Job: Copy the items below, starting at the line that has "You are a computer-use agent. This" and stopping after the line that has "will tap(103, 622).", with the requests included but every coordinate in the answers multiplied by 2.5 and rounded to a whole number, halves rounded up. Give only those lines.

Target position records
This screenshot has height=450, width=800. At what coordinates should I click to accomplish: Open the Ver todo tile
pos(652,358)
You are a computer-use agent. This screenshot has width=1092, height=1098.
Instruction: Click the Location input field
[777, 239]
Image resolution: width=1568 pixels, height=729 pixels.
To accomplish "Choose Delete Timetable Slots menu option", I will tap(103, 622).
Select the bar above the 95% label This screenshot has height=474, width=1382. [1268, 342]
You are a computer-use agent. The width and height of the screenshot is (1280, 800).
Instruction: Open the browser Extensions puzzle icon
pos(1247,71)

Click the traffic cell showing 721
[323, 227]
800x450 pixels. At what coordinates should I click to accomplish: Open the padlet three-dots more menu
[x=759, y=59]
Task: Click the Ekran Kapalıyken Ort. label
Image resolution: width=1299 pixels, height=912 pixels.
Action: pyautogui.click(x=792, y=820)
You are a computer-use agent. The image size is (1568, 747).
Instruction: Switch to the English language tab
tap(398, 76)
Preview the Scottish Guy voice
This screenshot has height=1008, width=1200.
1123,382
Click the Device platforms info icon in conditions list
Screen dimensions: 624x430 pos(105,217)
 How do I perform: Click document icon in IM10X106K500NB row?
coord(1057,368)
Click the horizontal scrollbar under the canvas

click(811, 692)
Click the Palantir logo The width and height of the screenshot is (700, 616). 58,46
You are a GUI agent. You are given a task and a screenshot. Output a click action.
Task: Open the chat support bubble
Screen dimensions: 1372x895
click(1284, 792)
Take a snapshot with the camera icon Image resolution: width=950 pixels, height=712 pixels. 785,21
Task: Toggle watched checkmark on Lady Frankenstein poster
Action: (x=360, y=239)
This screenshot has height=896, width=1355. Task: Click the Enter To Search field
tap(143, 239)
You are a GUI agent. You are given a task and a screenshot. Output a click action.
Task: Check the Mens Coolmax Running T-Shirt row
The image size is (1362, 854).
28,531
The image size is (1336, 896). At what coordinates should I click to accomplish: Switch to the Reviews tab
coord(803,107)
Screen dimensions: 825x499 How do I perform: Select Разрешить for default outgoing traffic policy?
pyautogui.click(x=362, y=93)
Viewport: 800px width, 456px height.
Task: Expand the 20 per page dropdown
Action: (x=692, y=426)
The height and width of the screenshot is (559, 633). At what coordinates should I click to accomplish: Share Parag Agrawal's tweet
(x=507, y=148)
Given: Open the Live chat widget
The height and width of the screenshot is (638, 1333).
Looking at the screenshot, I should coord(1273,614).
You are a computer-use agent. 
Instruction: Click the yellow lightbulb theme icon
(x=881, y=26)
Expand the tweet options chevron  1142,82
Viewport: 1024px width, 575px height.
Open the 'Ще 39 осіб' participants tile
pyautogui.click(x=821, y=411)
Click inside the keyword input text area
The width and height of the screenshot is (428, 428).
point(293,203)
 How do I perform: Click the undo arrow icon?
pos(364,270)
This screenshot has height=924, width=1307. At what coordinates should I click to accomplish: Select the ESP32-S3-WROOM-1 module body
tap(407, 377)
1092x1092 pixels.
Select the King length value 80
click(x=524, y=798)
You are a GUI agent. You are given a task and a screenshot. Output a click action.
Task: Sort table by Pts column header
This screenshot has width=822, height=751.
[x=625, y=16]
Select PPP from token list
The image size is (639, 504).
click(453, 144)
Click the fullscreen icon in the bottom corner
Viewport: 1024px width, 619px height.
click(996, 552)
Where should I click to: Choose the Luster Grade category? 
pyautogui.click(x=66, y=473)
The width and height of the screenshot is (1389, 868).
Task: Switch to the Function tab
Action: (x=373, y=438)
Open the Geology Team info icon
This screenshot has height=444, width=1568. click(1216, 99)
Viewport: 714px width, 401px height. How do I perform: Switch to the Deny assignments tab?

Full response:
You are a computer-use agent. This screenshot has width=1092, height=1098.
Instruction: Click the Location input field
[1943, 598]
Image resolution: width=1568 pixels, height=729 pixels.
To accomplish "Choose Delete Timetable Slots menu option", I will tap(258, 1555).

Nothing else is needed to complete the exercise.